STATED PROBLEM 1:
Please answer these questions about the forum thread, one per line:
(a) How many acres will the dog be able to roam?
(b) What fencing is currently on the property?
(c) What food is the puppy eating now?
STATED PROBLEM 2: List every kind of dog food mentioned in the forum thread.

DOCUMENT SEGMENT:
▬▬▬
So far she is definitely keeping him in line haha! Do you have any other tips as far as training with these guys? I have 12 acres he will be able to freely roam. Planning on doing basic command training and boundary training for sure. 

Sorry about your old guy!:/

I will definitely look into feeding properly. I don’t want him to be any bigger than he is supposed to be 😅


----------



## altair (Jul 23, 2011)

What sort of fencing do you have for your twelve acres? 

Check with your vet or breeder to get food recommendations. You don't want typical puppy food, unless it's formulated for giant breeds.

Tethering around animals is more favorable than fencing as it doesn't hardwire the dog to think certain animals should only be in certain spots, and help them have access to his area so he doesn't get anal about sharing his space.

If you do MeWe (it's free, like Facebook but without their craziness over animals), join the Farei Kennels LGD (and owner) training group. They're invaluable trainers.


----------



## BrandySue2022 (11 mo ago)

altair said:


> What sort of fencing do you have for your twelve acres?
> 
> Check with your vet or breeder to get food recommendations. You don't want typical puppy food, unless it's formulated for giant breeds.
> 
> ...


Currently I have barbed wire on one side and no climb fence on the other but I am going to have to redo the front and back of my property. I am planning to train him with the perimeter fencing collar to teach him to stay within my property 😅
He is currently on a large breed puppy food.
I will go check that group out thank you!😃


----------
▬▬▬
DATASET ENTRIES:
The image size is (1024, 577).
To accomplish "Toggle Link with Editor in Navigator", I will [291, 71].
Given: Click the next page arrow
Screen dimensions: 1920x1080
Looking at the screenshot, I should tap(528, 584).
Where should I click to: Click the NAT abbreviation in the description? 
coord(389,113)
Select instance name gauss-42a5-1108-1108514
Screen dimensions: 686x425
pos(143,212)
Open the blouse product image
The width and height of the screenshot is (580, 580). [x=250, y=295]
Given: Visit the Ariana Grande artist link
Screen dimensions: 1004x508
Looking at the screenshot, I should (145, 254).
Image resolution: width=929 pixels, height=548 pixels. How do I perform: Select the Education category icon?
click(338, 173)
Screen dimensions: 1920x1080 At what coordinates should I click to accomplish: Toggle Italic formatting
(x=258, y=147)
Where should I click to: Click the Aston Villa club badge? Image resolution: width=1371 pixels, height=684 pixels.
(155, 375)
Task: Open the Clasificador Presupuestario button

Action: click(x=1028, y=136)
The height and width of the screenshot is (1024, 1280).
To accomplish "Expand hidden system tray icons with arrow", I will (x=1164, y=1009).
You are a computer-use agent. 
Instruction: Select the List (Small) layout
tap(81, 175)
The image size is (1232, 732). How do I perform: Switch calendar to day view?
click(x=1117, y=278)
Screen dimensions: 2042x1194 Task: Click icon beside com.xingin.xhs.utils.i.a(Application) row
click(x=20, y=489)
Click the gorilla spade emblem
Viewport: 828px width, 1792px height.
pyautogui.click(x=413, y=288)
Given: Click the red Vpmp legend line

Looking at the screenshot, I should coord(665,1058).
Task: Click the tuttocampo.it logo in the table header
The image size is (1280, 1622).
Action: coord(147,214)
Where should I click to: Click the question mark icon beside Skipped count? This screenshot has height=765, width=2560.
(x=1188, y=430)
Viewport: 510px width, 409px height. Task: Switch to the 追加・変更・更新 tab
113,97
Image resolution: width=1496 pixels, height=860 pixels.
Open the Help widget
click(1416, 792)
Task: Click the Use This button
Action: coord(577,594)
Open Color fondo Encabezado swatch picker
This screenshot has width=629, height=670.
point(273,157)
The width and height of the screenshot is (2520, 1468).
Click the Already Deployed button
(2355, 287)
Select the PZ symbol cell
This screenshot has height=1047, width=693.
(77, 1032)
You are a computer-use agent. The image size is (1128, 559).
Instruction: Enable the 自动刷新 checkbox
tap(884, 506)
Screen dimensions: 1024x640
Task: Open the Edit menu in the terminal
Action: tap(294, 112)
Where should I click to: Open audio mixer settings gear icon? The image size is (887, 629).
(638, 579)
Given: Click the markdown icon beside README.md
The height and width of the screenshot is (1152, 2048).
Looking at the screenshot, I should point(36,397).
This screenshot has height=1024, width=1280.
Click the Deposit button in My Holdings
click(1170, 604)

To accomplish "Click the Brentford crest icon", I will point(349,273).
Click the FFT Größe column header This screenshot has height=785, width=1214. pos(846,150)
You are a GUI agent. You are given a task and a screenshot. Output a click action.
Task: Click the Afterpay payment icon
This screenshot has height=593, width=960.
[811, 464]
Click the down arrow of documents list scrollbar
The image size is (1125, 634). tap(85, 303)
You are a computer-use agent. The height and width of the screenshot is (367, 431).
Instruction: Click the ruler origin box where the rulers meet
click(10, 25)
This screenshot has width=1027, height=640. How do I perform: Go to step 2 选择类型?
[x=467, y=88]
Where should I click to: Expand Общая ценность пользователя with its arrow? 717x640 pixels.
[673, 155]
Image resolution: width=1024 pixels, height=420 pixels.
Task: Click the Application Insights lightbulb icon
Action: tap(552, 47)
▬▬▬
FINAL ANSWER 1:
(a) 12 acres
(b) Barbed wire on one side and no climb fence on the other
(c) A large breed puppy food

FINAL ANSWER 2:
- Typical puppy food
- Puppy food formulated for giant breeds
- Large breed puppy food